What needs to be done: Using the data beneath this instruction, retype only the lines from the one that contains "Task: Click the green" down to the one that contains "968x547 pixels.", both included, exactly as they appear.

Extracted entries:
----------------------------------------

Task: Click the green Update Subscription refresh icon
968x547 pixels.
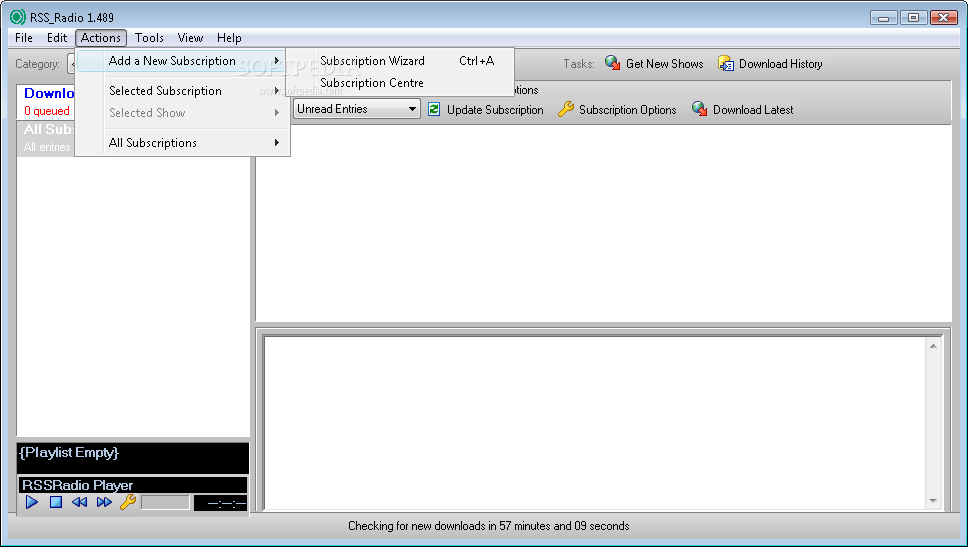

----------------------------------------

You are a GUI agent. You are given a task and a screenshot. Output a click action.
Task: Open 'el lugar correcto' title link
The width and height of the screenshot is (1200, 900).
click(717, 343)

----------------------------------------

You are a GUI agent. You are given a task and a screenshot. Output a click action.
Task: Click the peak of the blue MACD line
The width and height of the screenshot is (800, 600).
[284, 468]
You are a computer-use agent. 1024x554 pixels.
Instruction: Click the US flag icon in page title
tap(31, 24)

----------------------------------------

Result of this exercise:
Task: Click the green Update Subscription refresh icon
968x547 pixels.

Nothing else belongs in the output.